While Leinster got involved in trench warfare, referee Jerome Garces ran out the gate.

It's not rugby culture to blame anything on the referee but for a World Cup year, Garces had an appalling game.

What two professional teams require at this level and at this stage of the competition is parity at least.

Countless neck rolls from men in red jerseys went unpunished and there was no consistency in the lineout accuracy.

I will try and not go there on the offside rule, which was blatantly disregarded at ruck time and open play, but feeling better having got this off my chest, there is a theory going back through the ages to play the ref.

In this case last weekend, the ref was marked absent just 30 minutes into a game of huge importance.

What was disturbing watching on was that Leinster were reduced into a lethargic, catatonic state by the physical assault from Saracens.

Captain Johnny Sexton, berated by one and all for back-chat to the referee in the past, should have given both barrels to Garces.

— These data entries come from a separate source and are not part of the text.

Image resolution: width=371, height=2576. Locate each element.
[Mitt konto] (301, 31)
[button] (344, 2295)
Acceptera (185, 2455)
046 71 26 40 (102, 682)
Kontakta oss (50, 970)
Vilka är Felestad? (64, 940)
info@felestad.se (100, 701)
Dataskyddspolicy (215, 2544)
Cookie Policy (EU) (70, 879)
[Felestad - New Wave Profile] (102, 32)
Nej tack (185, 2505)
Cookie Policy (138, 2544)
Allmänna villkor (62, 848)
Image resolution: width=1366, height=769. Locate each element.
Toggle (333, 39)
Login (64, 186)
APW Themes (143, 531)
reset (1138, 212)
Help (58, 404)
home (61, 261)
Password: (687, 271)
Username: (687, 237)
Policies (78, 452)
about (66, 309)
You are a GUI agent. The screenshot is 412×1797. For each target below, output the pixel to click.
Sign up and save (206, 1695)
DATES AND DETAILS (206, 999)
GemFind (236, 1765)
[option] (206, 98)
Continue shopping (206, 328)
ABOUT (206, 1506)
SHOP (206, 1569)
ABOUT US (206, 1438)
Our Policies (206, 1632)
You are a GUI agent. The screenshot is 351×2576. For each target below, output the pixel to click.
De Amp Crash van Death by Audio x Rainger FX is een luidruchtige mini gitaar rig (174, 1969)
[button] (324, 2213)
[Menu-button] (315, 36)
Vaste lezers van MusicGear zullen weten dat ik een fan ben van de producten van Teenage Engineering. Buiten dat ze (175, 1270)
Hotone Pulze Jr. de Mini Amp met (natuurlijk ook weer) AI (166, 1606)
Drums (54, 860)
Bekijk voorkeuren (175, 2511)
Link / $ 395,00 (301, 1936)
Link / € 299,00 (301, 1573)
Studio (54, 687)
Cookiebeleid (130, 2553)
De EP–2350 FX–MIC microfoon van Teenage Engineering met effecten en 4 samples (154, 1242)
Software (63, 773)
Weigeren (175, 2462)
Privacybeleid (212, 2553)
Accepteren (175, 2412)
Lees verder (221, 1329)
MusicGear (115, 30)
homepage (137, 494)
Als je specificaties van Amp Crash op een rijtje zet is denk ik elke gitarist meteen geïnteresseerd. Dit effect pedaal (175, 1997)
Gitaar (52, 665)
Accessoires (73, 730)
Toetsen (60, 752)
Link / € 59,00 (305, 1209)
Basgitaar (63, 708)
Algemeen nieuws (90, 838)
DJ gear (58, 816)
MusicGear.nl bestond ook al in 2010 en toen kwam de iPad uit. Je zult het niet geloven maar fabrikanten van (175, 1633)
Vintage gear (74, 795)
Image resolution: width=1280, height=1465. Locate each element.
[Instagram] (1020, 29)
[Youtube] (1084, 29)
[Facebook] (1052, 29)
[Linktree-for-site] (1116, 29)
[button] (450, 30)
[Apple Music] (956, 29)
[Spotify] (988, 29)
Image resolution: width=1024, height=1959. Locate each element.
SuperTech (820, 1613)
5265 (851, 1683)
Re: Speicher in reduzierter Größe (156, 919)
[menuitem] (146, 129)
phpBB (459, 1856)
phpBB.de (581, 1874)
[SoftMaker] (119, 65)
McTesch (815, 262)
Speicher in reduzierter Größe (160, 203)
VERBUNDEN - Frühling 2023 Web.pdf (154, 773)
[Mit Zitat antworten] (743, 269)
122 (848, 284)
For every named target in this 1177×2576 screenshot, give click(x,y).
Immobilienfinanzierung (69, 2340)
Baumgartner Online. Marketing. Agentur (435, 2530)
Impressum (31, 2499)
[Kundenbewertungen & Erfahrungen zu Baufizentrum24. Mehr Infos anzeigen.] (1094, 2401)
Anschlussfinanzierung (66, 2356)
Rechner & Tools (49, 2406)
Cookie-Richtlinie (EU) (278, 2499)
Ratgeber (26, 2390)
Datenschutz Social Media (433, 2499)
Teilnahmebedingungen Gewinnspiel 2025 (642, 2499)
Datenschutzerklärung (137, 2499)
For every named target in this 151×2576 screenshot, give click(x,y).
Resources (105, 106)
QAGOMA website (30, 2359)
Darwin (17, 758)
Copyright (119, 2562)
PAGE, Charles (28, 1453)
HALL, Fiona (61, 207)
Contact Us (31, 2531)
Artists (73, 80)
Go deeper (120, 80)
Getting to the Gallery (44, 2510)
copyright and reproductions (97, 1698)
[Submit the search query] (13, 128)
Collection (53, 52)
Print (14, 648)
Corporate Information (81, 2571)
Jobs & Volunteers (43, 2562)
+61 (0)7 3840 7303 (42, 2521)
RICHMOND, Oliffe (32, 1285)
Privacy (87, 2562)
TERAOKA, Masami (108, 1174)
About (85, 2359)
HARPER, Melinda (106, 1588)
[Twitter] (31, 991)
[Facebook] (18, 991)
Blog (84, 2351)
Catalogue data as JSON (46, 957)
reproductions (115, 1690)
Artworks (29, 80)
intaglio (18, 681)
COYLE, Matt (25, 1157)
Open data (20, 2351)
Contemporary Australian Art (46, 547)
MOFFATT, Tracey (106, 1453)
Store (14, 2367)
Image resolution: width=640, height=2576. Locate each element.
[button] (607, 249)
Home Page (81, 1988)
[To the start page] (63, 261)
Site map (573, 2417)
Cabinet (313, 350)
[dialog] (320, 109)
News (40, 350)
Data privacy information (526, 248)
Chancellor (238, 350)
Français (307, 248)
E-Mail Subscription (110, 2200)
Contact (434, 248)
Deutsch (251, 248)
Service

The boy who cried wolf had to restrain himself at times while the crowd and those at home made up for him.

More importantly there should have been a switch of game-plan to kick to the corners and turn the heavy pack.

Leinster, once again, did not react accordingly when their opposition were down to 14 men.

Leinster were punch-drunk and on the ropes yet we looked around and the scoreboard had only three points in it, surely this was achievable - but the horse had bolted and this day was not to be.

This weekend Leinster face Munster post-European disappointment, so the fall-out from last week's final will be short-lived with the attention having to shift early in the training week.

There'll be no sympathy coming from our southern colleagues but this game will certainly focus the minds of not only the players but the Irish rugby population.

Munster, themselves, are in a bit of disarray due to the nature of their performances and also the uncertainty in the management structure.

We have seen this before so this should not affect their performance this weekend. Munster will see it as a chance to attack the wounded.


The roller-coaster of emotions over the past few months, and particularly last few weeks, will take its toll on Leinster so there is no doubt we will see a shake-up in selection to avoid stagnation.

This will not deter the ambition of the Leinster squad but just refresh the mindset.

Apart from being a quest for silverware, this game will prove to be a final trial for World Cup selection.

If Leinster had won last weekend, by right they would deserve the lion's share in international selection but now there are places up for grabs.

This is good for Irish rugby and as a result, both teams still have something to prove for the long road ahead.

There is no doubt that neither Munster nor Leinster will want this season to just fade away.